#### Tarefa 1
Responda com base no texto sobre o consumo de água:
(a) Em que o filho foi deixado para encher a piscina?
(b) Que porcentagem da água doce usada no Brasil é consumida no agronegócio, grosso modo?
(c) Segundo as recomendações dirigidas ao consumidor doméstico, com o que se deve lavar o carro?
#### Tarefa 2
Imprima o trecho do texto sobre o consumo de água que começa em "Guerra de água, artigo" e segue até "de fazer chover.".

#### Texto apresentado
****************
Guerra de água, artigo de Danilo Pretti di Giorgi
Imagem: Corbis
[Correio da Cidadania] Em dias de calor paulistano, por falta de uma praia ou de um rio limpo para nadar, enchemos no quintal uma pequena piscina portátil. Dia desses, domingo de verão, deixei meu filho dentro da baleia azul de plástico e pedi para que mantivesse a mangueira ali dentro apenas até enchê-la. Saí de perto e, logo depois, quando voltei para ver a quantas andava o processo, vi que a piscininha estava cheia, mas meu menino não havia fechado a torneira: brincava com o jato d’água, direcionando-o para onde sua imaginação infantil mandava, ora regando o jardim, ora brincando de fazer chover.
Já me preparava para falar-lhe sobre a importância ecológica de economizar água, um recurso tão valioso e tal e coisa, quando me contive e resolvi deixá-lo brincar em paz pelo menos por mais alguns minutos. É que me lembrei que o uso doméstico corresponde a uma parcela ínfima da água doce usada pelos seres humanos no Brasil. Os dados variam um pouco dependendo da fonte consultada, mas, grosso modo, 70% do total é consumido no agronegócio, 20% na indústria e apenas 10% corre pelos canos das casas e apartamentos.
Entretanto, quando o problema é abordado pelos grandes meios de comunicação e em campanhas de órgãos públicos, é lembrado apenas o “comportamento leviano” dos urbanos, que aliviam o calor lavando um carro, uma calçada ou se divertindo numa piscininha. Ou que se refazem de um dia cansativo tomando um banho um pouco mais demorado no inverno. Reparem que o foco é sempre direcionado apenas para o consumidor doméstico: devemos tomar banhos de cinco minutos, usar a água da lavadora de roupas para lavar o quintal e fechar a torneira enquanto escovamos os dentes. Lavar o carro? Só se for com balde, porque assim você gasta não sei quantas vezes menos água do que com mangueira.
****************
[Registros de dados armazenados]
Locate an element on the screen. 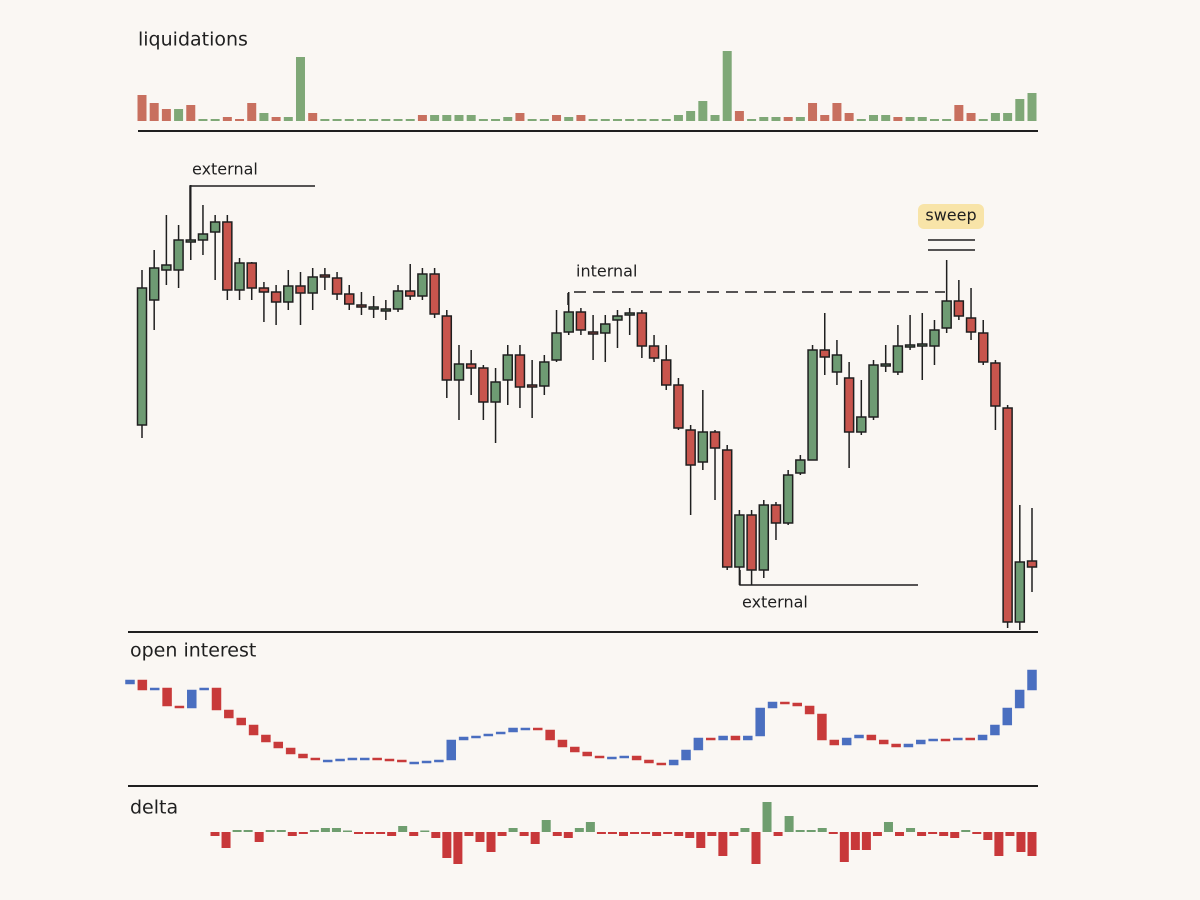 This screenshot has height=900, width=1200. highlight is located at coordinates (951, 216).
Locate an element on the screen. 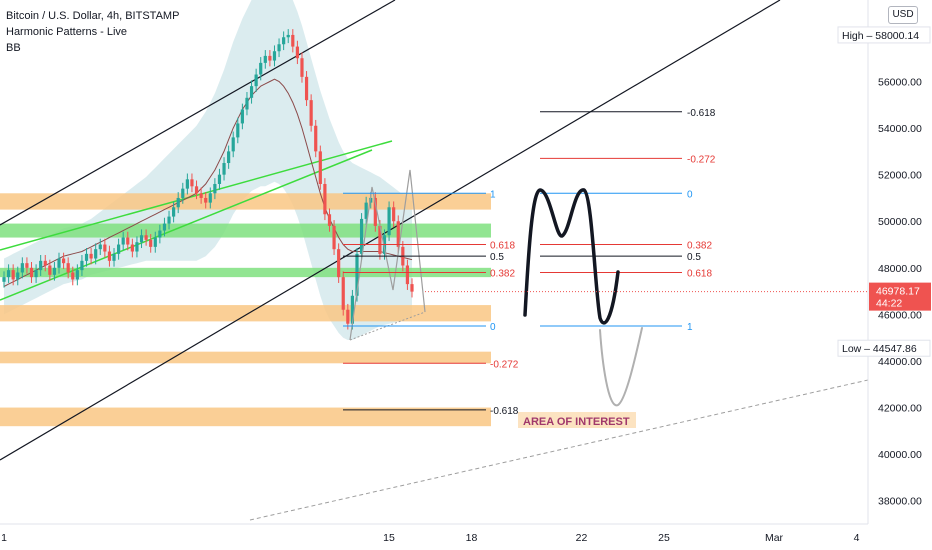  x-tick-label: 4 is located at coordinates (857, 538).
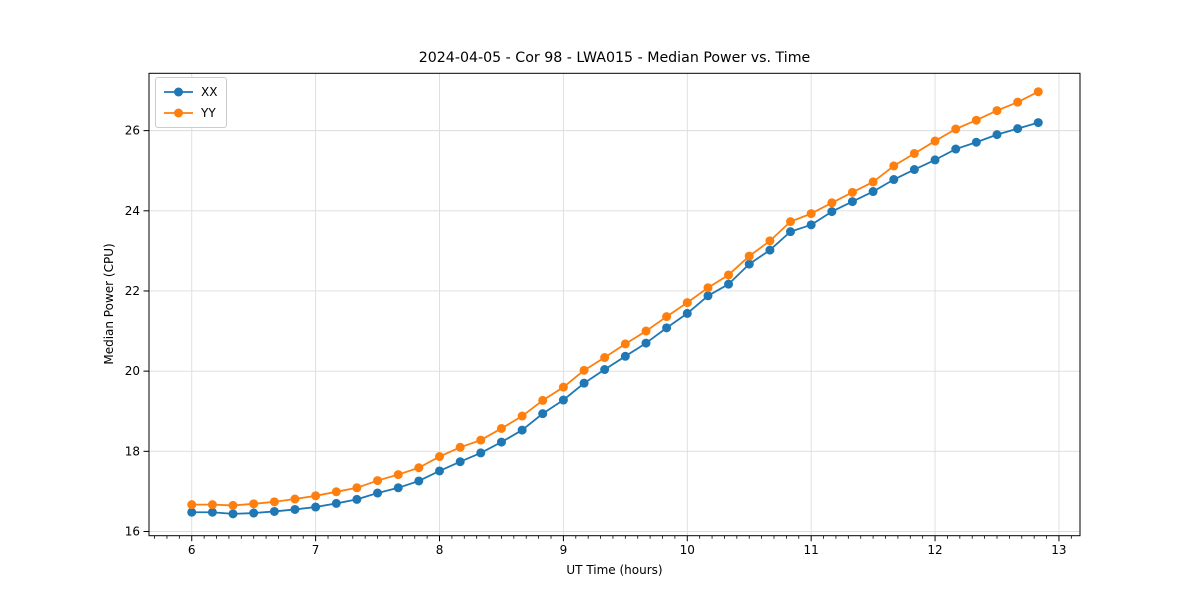 The height and width of the screenshot is (600, 1200). What do you see at coordinates (1058, 550) in the screenshot?
I see `x-tick-label: 13` at bounding box center [1058, 550].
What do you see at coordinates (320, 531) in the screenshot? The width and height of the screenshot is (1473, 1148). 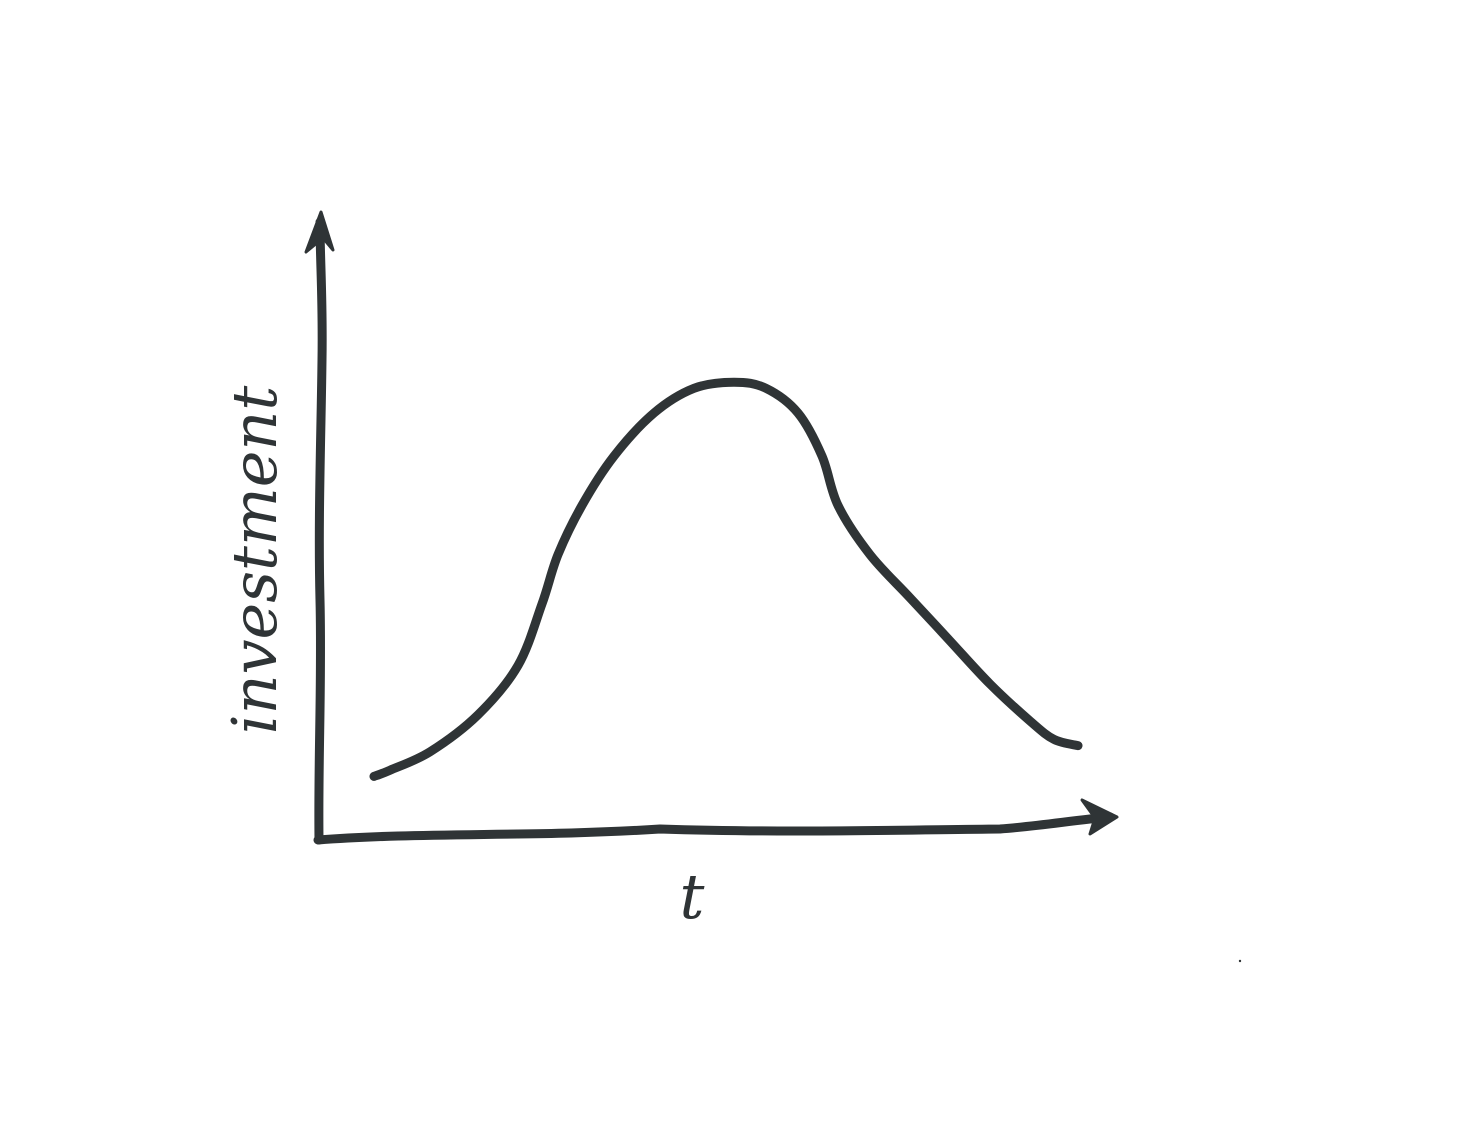 I see `y-axis-line` at bounding box center [320, 531].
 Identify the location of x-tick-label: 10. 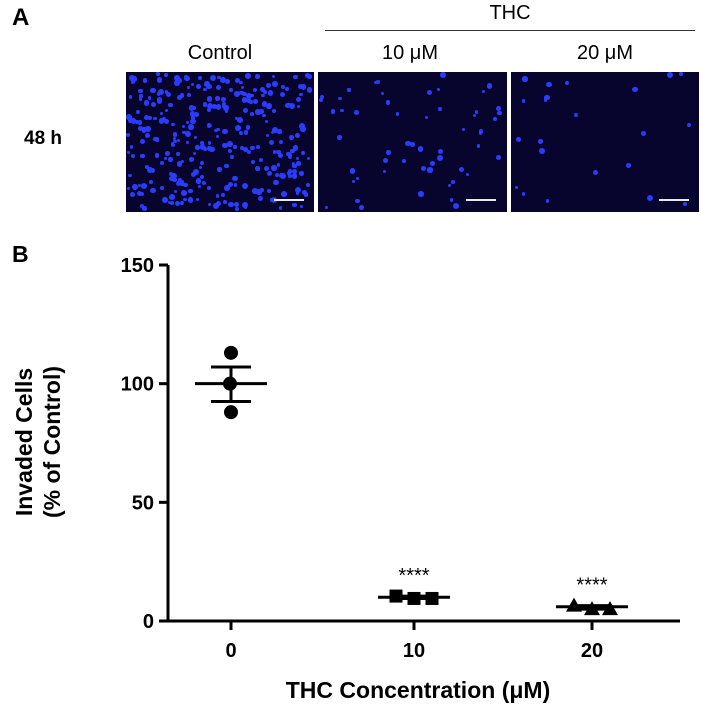
(414, 651).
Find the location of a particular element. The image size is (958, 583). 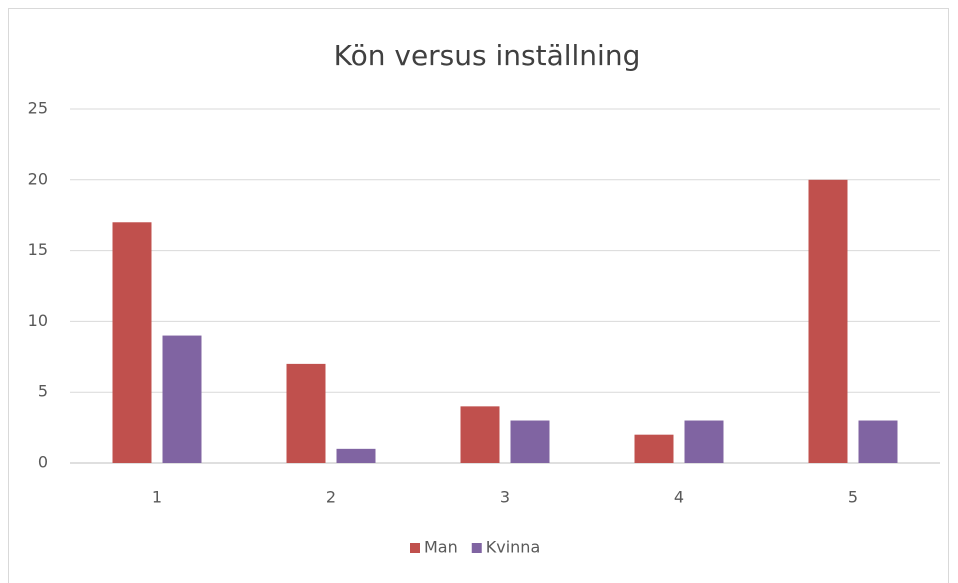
****************
#### Resposta do exercício 1
(a) Dentro da baleia azul de plástico, uma pequena piscina portátil.
(b) 70%.
(c) Com balde.

#### Resposta do exercício 2
Guerra de água, artigo de Danilo Pretti di Giorgi
Imagem: Corbis
[Correio da Cidadania] Em dias de calor paulistano, por falta de uma praia ou de um rio limpo para nadar, enchemos no quintal uma pequena piscina portátil. Dia desses, domingo de verão, deixei meu filho dentro da baleia azul de plástico e pedi para que mantivesse a mangueira ali dentro apenas até enchê-la. Saí de perto e, logo depois, quando voltei para ver a quantas andava o processo, vi que a piscininha estava cheia, mas meu menino não havia fechado a torneira: brincava com o jato d’água, direcionando-o para onde sua imaginação infantil mandava, ora regando o jardim, ora brincando de fazer chover.